But those that observe the Sabbath see others as image bearers and not as competition. “…those who participate in it (Sabbath) break the anxiety cycle. They are invited to awareness that life does not consist in frantic production and consumption that reduces everyone else to a threat and competitor. And as the work stoppage permits a waning of anxiety, so energy is redeployed to the neighborhood. The odd insistence of the God of Sinai is to counter anxious productivity with committed neighborliness.” (p. 27-28)

Brueggemann shines a light on today and says that we are once again, in a sense, living under Pharoah’s rule. He suggests that the way we live, “is the way of commodity that is the way of endless desire, endless productivity, and endless restlessness without any Sabbath.”  This creates anxieties to produce and so we’re afraid to experience true Sabbath.
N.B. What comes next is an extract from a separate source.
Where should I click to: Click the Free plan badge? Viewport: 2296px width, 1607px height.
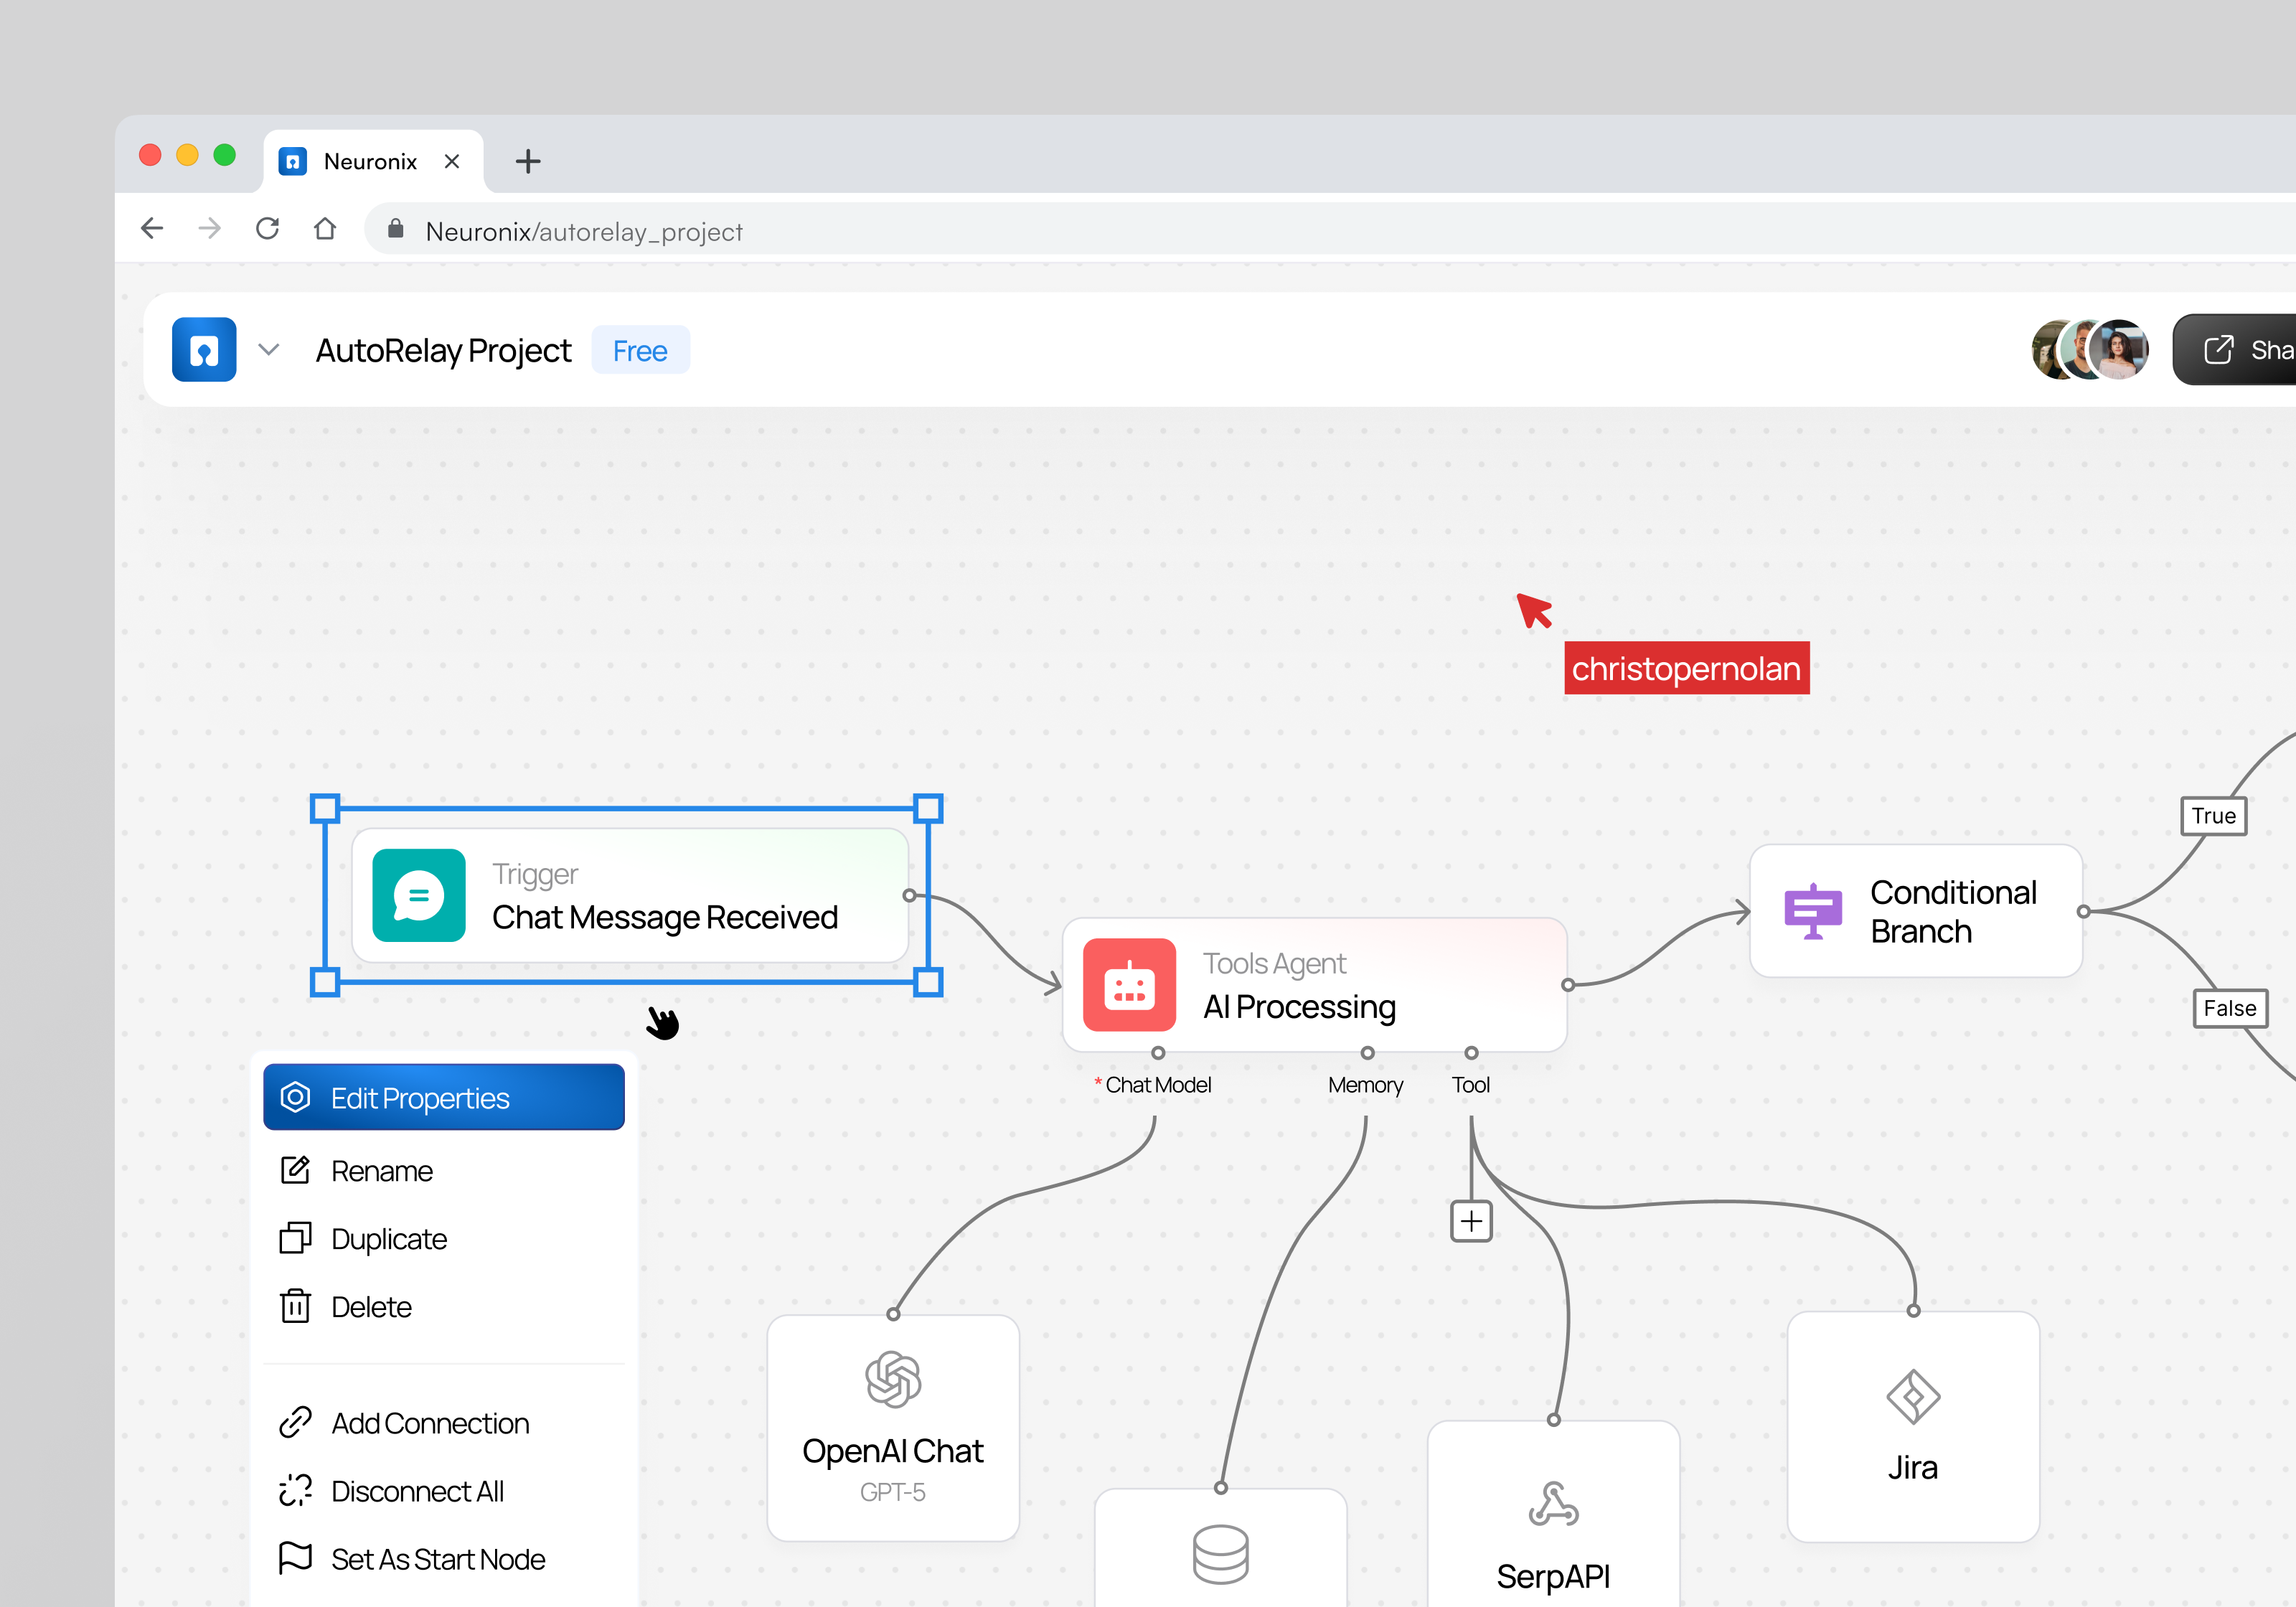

In our own contemporary context of the rat race of anxiety, the celebration of Sabbath is an act of both resistance and alternative. It is resistance because it is a visible insistence that our lives are not defined by the production and consumption of commodity goods. Such an act of resistance requires enormous intentionality and communal reinforcement amid the barrage of seductive pressures from the insatiable insistences of the market, with its intrusion into every part of our life from the family to the national budget…. 

But Sabbath is not only resistance it is alternative. It is an alternative to the demanding, chattering, pervasive presence of advertising and its great liturgical claim of professional sports that devour all our “rest time.” The alternative on offer is the awareness and practice of the claim that we are situated on the receiving end of the gifts of God.” (Preface)

In our fast paced and anxious world this book invites us to give up our false gods and rest in the God who creates and the God who liberates the enslaved.